PJJ Ancaman Buruk bagi Siswa

BANDUNG – Sudah satu bulan lamanya Pembelajaran Jarak Jauh (PJJ) diterapkan di semua jenjang pendidikan. Mulai dari SD, SMP, SMA/SMK, hingga perguruan tinggi. Metode pembelajaran ini dikhawatirkan dapat memunculkan dampak buruk serta ancaman bagi peserta didik apabila dilakukan dalam jangka waktu yang cukup lama.

Menurut Dosen Fakultas Tarbiyah dan Keguruan UIN Sunan Gunung Djati Bandung Dadan F Ramdhan, aspek emosional anak menjadi hal yang dikhawatirkan selama PJJ.

“Kalau di sekolah atau di kampus mereka bisa terkontrol dari segi kedisiplinan. Khusus anak-anak usia sekolah dasar yang perlu pemantauan lebih ketat dari segi perkembangan psikologis. Khawatir kalau ini ke depan dijadikan satu-satunya tool (alat) untuk pembelajaran jarak jauh mungkin dari penguasaan materi mereka pintar. Tetapi dari sosial atau emosional tidak bisa terkendali,” ujar Dadan kepada Jabar Ekspres, Selasa (14/4).

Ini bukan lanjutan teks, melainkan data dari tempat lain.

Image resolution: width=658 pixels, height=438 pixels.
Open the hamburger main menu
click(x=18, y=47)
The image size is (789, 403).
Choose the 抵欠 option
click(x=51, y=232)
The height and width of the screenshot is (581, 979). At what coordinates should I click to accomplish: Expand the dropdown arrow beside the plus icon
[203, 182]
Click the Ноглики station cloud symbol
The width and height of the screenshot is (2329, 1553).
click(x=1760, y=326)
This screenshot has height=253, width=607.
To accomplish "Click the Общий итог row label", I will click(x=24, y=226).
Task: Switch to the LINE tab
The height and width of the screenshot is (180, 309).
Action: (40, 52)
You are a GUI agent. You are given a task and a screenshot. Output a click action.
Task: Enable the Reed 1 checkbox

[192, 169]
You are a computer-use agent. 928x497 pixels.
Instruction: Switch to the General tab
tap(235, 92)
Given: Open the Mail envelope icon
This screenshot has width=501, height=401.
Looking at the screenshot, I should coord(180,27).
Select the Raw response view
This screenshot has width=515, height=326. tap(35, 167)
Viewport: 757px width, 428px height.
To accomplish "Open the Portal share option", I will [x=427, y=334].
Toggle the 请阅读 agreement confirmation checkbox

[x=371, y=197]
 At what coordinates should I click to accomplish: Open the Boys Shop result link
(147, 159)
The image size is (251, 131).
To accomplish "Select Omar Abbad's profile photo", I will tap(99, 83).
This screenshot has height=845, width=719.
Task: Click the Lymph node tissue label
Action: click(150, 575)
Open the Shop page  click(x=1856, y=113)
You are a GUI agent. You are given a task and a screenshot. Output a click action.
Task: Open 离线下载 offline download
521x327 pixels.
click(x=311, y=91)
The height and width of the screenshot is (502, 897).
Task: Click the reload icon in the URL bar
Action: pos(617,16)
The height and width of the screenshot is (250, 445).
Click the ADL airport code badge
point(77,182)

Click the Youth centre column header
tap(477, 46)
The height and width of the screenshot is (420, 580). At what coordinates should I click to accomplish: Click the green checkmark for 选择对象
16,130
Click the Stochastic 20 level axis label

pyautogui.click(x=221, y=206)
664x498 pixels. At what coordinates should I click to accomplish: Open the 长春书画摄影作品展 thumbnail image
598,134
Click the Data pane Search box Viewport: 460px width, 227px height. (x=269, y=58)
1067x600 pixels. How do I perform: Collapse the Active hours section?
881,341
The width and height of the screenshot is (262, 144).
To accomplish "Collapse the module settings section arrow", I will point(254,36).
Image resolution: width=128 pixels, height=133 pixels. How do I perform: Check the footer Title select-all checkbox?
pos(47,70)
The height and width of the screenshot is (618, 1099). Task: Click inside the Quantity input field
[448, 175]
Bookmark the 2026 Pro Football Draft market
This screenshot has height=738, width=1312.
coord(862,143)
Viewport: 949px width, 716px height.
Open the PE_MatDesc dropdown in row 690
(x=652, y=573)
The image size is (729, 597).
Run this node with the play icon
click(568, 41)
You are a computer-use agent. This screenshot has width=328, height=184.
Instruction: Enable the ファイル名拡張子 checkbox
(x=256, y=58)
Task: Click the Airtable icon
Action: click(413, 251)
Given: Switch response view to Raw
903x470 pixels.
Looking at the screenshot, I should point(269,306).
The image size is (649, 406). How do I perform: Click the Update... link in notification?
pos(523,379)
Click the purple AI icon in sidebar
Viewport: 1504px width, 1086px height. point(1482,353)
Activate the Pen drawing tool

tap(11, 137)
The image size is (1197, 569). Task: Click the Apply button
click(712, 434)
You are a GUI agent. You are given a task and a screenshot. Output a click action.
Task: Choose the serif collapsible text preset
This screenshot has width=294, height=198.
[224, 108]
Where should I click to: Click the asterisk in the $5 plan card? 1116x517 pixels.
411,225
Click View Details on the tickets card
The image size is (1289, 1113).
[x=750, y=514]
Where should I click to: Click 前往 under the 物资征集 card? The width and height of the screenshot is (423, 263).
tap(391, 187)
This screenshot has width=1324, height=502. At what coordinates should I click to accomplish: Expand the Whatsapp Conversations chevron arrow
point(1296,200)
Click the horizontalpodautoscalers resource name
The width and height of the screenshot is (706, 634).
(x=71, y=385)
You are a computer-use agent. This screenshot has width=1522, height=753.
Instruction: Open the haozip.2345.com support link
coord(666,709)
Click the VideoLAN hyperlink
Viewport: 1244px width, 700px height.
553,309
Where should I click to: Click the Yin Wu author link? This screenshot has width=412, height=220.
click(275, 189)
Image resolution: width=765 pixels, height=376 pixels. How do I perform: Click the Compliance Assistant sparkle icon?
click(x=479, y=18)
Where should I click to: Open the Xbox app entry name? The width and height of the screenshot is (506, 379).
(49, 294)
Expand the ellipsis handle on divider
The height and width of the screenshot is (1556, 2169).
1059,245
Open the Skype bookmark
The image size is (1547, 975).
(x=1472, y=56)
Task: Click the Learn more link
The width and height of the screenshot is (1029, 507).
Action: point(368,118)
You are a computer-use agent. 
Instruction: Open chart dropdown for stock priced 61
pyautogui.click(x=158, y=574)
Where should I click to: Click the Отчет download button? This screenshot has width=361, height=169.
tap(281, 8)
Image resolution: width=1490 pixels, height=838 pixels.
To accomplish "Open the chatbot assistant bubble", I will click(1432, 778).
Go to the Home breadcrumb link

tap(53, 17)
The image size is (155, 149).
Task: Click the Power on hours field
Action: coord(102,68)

Dadan menjelaskan, bahwa pendidikan tidak hanya dijadikan sarana untuk transfer of knowledge saja yang sebatas penyampaian materi. Namun, pendidikan juga mampu menjadi sarana untuk melatih emosi serta melakukan berbagai pembiasaan kepada peserta didik. Dia juga merasa jika sudah sepatutnya anak mendapatkan hak yang sama baik ketika belajar di sekolah maupun selama proses PJJ berlangsung.

“Kalau menurut aturan seharusnya hak anak untuk belajar selama PJJ bisa terpenuhi layaknya anak belajar di sekolah. Tetapi ada beberapa hal yang tidak bisa demikian, contohnya ketika ada interaksi dengan siswa akan berbeda antara PJJ dan pembelajaran secara real time atau tatap muka. Mungkin 75 persen tercapai dari segi pembelajarannya, transfer of knowledge-nya. Tetapi dengan ralitas sekrang ini, dengan segala keterbatasannya bisa dilaksanakan dari segi kognitifnya,” ungkapnya.

Dadan yang mengampu mata kuliah Perencanaan Pembelajaran, Manajemen Stratejik, Pengelolaan Pendidikan, dan Telaah Kurikulum menilai, PJJ memiliki kelebihan dan kekurangan tersendiri. Menurutnya, kelebihan itu terletak pada guru atau dosen yang mampu terbiasa menjalankan PJJ dengan berbagai media pembelajaran.

“Guru atau dosen yang tidak terbiasa dengan PJJ menjad terbiasa dan mereke mencoba dan mencoba agar bisa melaksanakan kebijakan tersebut. Mereka terus belajar, bagaimana menggunakan zoom, google classroom, dan piranti lainnya atau tool tool yang lain,” tambahnya.